I have notice a strange behaviour in Flux, and wonder if it is what should be expected or not. This is part of a WGAN.
If D is defined by chaining Dense layers, everything works well.
using Flux, Random, Statistics
using Flux: params
using Flux.Optimise: update!
rng = MersenneTwister(76543)
G = Chain(
Dense(4,28),
Dense(28, 14),
Dense(14, 14)
)
D = Chain(
Dense(14, 14),
Dense( 14, 28),
Dense(28, 1, sigmoid)
#Dense(hparams.n_features, 1, sigmoid)
)
x = randn(rng,Float32,14,100)
z = G(randn(rng,Float32,4,100))
function update_D!(D,x,z,rng)
pd = params(D)
ϵ = rand(rng,Float32,1,100)
xb = ϵ .* z+(1f0 .- ϵ) .* x
∇pdL = gradient(pd) do
∇xbD, = gradient(xb -> sum(D(xb)), xb)
loss = mean(D(z)) - mean(D(x)) + .3 * mean((sqrt.(sum(∇xbD.^2, dims=1) .+ 1f-12) .- 1f0).^2)
end
update!(ADAM(.001), pd, ∇pdL) # update discriminator/critic
end
update_D!(D,x,z,rng)
However, when a Dense layer is changed to a LSTM layer as below
rng = MersenneTwister(76543)
G = Chain(
Dense(4,28),
LSTM(28, 14),
Dense(14, 14)
)
D = Chain(
Dense(14, 14),
LSTM( 14, 28),
Dense(28, 1, sigmoid)
#Dense(hparams.n_features, 1, sigmoid)
)
x = randn(rng,Float32,14,100)
z = G(randn(rng,Float32,4,100))
function update_D!(D,x,z,rng)
pd = params(D)
ϵ = rand(rng,Float32,1,100)
xb = ϵ .* z+(1f0 .- ϵ) .* x
∇pdL = gradient(pd) do
∇xbD, = gradient(xb -> sum(D(xb)), xb)
loss = mean(D(z)) - mean(D(x)) + .3 * mean((sqrt.(sum(∇xbD.^2, dims=1) .+ 1f-12) .- 1f0).^2)
end
update!(ADAM(.001), pd, ∇pdL) # update discriminator/critic
end
update_D!(D,x,z,rng)
There is an error message. I don’t understand where is this error come from as D(x) is well define and produced a 1x100 matrix.

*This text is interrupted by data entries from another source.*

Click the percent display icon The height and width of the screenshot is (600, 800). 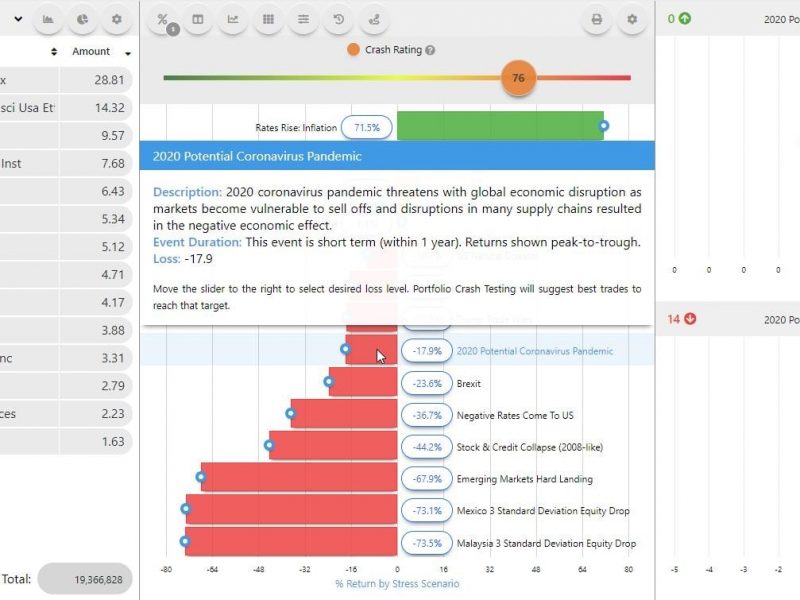tap(164, 19)
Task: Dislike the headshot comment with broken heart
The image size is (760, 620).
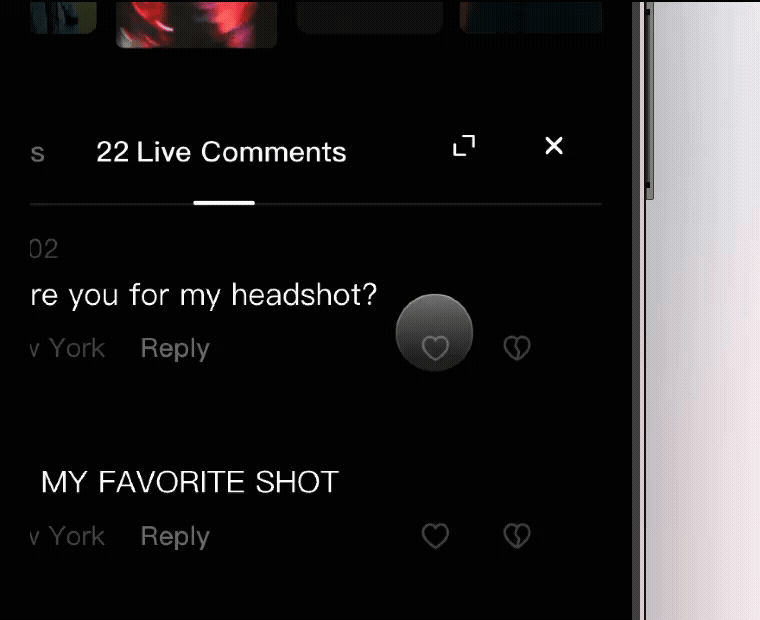Action: tap(517, 348)
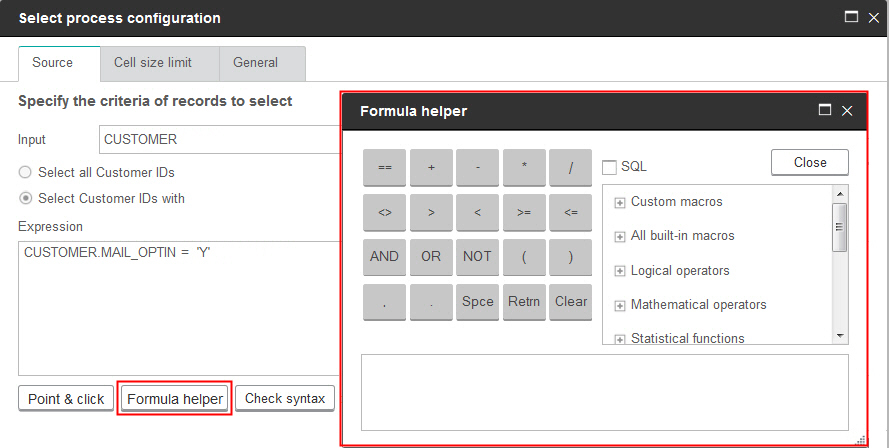Choose Select all Customer IDs option
The image size is (889, 448).
(x=25, y=173)
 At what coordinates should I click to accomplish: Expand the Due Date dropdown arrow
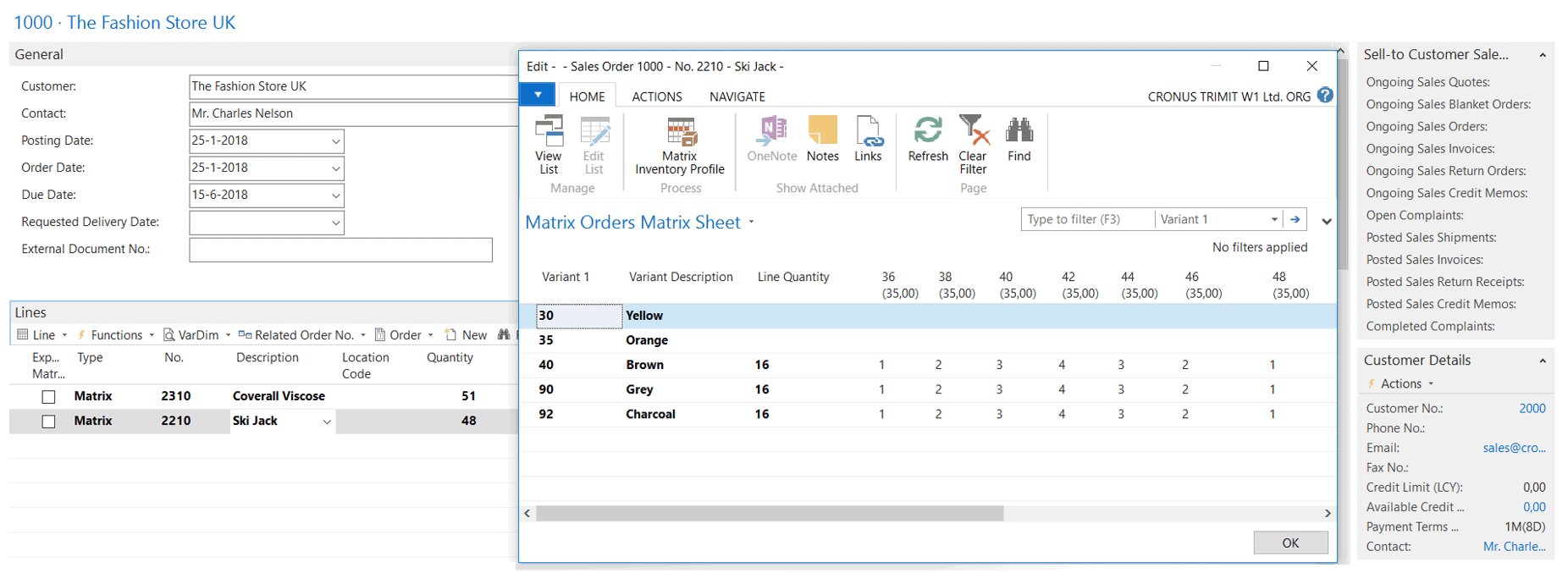coord(335,196)
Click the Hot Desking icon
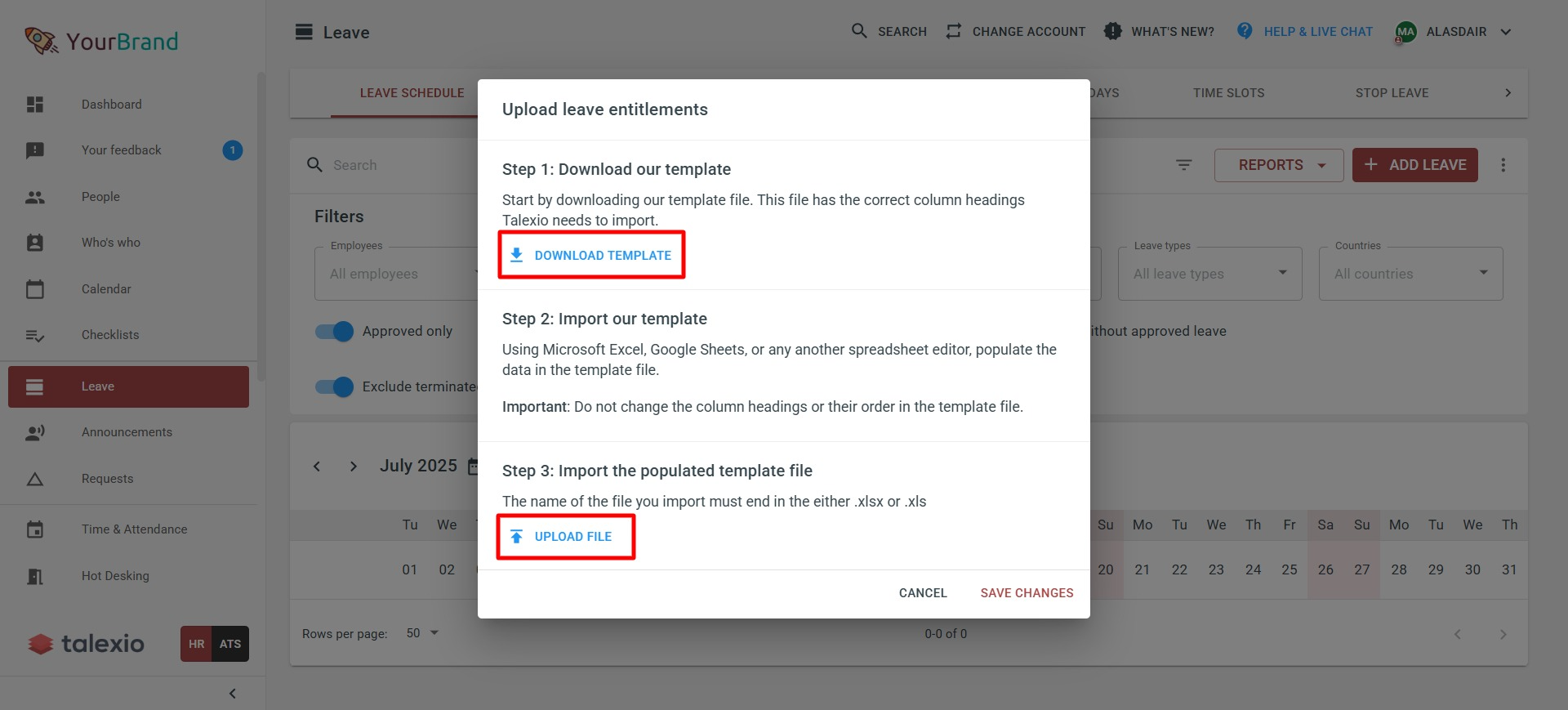1568x710 pixels. pos(35,576)
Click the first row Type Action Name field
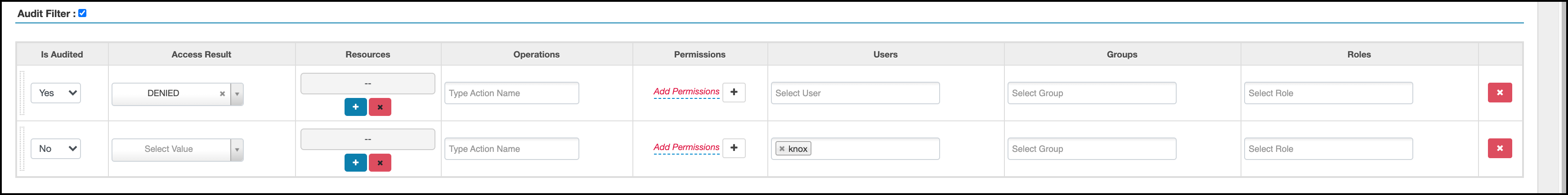Screen dimensions: 1568x195 (x=511, y=93)
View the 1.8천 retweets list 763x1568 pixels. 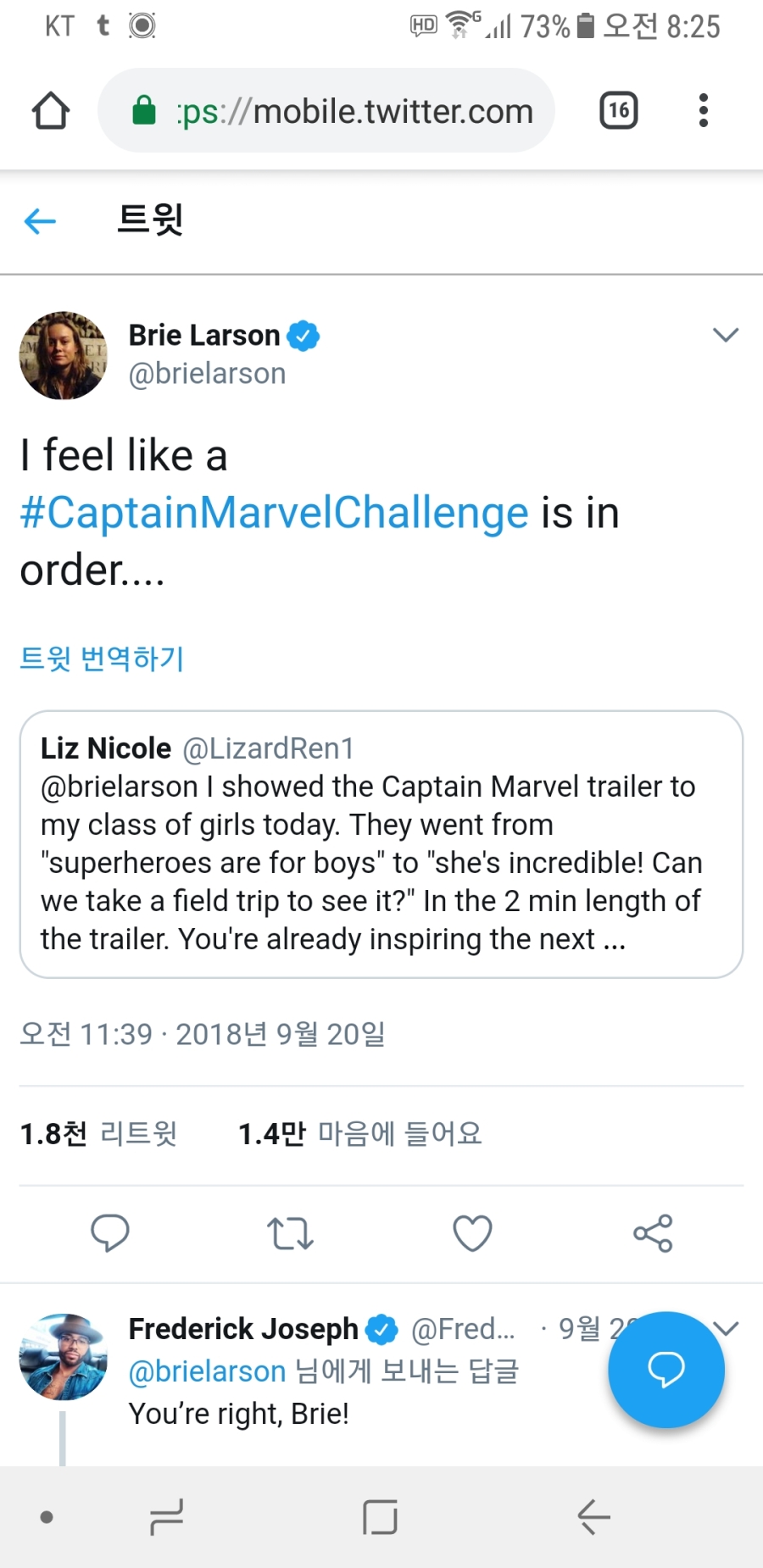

julia> update_D!(D,x,z,rng)
ERROR: MethodError: no method matching size(::ChainRulesCore.Tangent{Any, NTuple{4, Matrix{Float32}}})
Closest candidates are:
size(::Union{LinearAlgebra.QR, LinearAlgebra.QRCompactWY, LinearAlgebra.QRPivoted})
@ LinearAlgebra ~/.julia/juliaup/julia-1.9.2+0.x64.linux.gnu/share/julia/stdlib/v1.9/LinearAlgebra/src/qr.jl:582
size(::Union{LinearAlgebra.QR, LinearAlgebra.QRCompactWY, LinearAlgebra.QRPivoted}, ::Integer)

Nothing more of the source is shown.